Gather all lines with "Contact" from the records.

*** DATA PROVIDED Section Begins ***

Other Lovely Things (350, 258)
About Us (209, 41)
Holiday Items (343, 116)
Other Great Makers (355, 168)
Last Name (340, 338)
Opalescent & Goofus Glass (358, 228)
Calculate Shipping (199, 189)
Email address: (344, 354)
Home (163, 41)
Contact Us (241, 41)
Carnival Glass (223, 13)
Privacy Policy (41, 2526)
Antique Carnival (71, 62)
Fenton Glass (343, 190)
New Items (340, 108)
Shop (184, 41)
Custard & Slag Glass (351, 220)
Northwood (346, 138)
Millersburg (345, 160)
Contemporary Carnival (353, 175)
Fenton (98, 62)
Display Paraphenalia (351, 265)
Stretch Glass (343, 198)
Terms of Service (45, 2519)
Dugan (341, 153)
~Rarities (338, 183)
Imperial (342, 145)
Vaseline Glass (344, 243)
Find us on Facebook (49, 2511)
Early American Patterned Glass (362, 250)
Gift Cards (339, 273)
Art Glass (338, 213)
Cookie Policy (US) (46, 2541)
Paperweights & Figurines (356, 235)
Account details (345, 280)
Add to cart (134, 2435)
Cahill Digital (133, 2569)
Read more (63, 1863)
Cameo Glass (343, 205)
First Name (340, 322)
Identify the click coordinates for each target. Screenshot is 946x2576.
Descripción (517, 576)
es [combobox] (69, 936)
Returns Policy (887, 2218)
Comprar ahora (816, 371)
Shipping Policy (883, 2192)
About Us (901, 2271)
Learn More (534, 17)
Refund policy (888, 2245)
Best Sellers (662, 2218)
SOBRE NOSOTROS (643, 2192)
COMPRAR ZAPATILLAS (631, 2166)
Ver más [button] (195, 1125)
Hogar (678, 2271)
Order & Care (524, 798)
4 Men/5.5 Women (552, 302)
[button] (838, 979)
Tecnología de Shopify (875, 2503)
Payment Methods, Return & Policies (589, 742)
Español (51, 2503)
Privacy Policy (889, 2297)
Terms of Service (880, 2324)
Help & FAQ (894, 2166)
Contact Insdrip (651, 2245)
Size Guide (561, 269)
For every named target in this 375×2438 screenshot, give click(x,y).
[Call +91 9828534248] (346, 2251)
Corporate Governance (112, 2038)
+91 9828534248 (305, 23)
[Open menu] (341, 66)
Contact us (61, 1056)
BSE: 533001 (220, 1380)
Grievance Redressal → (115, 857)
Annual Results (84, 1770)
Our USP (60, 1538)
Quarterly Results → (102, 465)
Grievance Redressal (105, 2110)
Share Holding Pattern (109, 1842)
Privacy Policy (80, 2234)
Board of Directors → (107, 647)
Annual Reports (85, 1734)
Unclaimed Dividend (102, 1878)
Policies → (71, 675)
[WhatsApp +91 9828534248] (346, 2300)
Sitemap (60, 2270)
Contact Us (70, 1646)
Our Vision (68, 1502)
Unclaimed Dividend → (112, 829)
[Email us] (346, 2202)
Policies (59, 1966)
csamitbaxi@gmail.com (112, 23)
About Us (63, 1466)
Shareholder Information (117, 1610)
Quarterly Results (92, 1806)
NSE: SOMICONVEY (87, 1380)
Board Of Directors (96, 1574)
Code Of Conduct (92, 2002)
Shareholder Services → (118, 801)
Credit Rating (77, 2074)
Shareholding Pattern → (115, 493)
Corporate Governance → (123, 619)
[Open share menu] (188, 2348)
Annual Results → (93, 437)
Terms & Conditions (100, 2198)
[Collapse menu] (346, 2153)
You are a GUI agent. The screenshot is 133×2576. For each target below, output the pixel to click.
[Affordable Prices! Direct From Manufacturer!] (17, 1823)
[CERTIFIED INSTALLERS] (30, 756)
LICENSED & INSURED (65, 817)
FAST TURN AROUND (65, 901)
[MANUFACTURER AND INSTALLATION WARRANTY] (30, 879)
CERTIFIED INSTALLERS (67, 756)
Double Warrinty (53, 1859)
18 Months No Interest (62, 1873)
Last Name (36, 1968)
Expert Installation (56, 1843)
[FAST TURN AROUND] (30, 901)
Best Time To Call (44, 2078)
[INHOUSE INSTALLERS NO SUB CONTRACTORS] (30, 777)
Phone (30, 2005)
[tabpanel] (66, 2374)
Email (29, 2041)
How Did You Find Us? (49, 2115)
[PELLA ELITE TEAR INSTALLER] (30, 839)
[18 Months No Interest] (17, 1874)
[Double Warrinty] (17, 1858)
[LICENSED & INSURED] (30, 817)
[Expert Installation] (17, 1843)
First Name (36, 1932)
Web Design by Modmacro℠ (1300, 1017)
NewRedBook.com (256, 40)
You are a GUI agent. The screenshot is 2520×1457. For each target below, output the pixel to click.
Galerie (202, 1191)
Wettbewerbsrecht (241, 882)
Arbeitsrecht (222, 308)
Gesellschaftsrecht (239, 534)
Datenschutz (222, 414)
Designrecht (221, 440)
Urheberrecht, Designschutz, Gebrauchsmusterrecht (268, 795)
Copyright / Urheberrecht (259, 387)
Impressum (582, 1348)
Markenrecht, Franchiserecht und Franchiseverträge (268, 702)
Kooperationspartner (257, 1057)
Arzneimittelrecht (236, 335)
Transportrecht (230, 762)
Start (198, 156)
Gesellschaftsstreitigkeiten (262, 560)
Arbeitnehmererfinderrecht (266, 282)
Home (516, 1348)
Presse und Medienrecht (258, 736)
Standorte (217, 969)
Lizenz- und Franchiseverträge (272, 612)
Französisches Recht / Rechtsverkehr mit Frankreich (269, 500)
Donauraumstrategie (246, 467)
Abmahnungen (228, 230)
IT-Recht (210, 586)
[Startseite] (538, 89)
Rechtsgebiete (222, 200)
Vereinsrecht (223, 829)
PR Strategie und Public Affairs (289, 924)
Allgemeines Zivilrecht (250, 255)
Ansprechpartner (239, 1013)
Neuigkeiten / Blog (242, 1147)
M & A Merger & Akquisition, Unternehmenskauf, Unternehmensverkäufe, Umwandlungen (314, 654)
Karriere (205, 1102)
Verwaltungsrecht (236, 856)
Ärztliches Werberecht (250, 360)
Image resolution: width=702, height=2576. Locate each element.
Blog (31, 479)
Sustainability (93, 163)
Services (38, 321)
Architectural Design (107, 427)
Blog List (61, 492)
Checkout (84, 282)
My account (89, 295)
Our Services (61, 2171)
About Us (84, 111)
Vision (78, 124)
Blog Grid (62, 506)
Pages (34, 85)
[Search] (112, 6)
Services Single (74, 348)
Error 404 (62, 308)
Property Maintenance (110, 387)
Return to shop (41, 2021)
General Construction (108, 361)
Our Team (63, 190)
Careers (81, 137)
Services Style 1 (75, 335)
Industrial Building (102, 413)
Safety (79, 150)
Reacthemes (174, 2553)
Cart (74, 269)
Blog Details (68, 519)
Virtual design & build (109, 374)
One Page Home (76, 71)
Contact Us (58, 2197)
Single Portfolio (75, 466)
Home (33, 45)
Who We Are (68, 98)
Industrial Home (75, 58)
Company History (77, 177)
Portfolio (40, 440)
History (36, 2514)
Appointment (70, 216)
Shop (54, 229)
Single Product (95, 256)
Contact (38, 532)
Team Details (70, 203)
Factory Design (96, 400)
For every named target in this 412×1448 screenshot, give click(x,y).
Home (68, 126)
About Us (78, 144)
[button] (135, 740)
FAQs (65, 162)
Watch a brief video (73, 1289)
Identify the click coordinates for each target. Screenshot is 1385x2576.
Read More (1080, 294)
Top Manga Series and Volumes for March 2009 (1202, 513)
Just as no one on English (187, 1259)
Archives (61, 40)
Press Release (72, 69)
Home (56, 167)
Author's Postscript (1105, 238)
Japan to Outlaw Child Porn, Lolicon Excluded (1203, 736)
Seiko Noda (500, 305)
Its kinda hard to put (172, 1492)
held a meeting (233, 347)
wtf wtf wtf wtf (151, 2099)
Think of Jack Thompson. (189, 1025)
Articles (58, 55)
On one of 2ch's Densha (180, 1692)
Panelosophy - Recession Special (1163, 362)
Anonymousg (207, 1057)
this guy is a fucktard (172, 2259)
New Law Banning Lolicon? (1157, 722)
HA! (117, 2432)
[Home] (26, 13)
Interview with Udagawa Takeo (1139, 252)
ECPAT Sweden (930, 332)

*** DATA PROVIDED Section Ends ***

_SOLUTION:_
Contact Us (241, 41)
Contact Insdrip (651, 2245)
Contact us (61, 1056)
Contact Us (70, 1646)
Contact Us (58, 2197)
Contact (38, 532)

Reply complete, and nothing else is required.